# [EXERCISE AIM]
Would you print out all of the data exactly and keep the pictures out of it?

(SUPPLIED MATERIAL)

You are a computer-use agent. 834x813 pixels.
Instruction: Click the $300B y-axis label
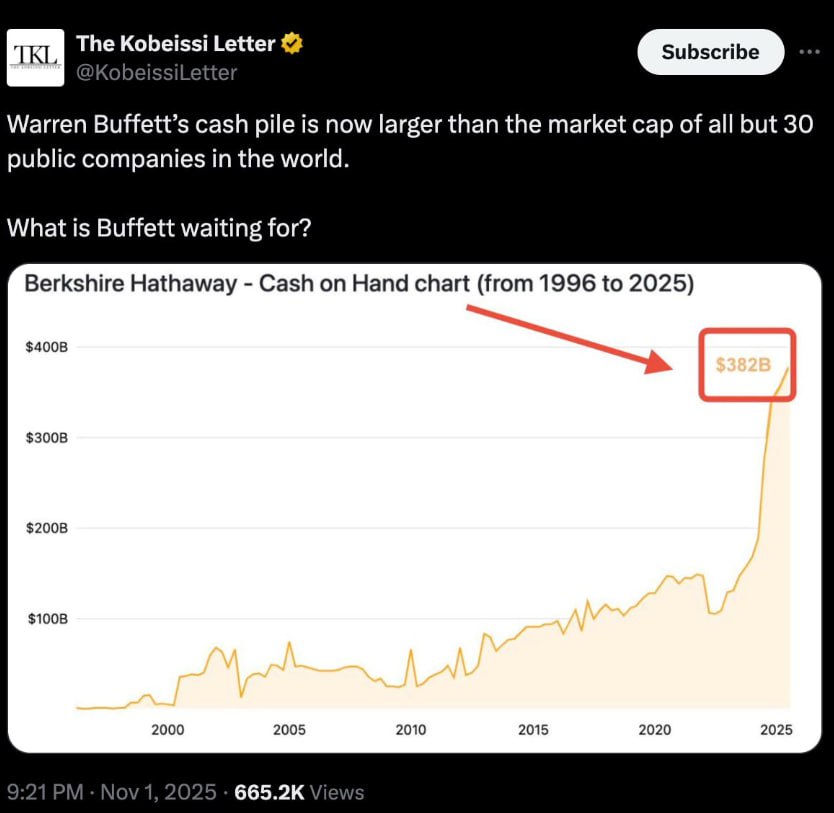point(46,437)
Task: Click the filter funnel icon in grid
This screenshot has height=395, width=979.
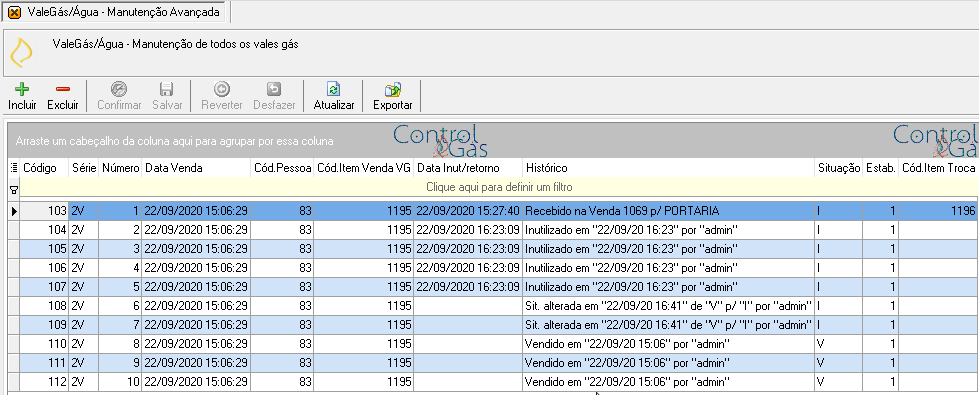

(End SUPPLIED MATERIAL)

# [WRITTEN SOLUTION]
You are a computer-use agent. 834x813 pixels.
Instruction: Click the $300B y-axis label
point(46,437)
Task: Click the filter funnel icon in grid
This screenshot has height=395, width=979.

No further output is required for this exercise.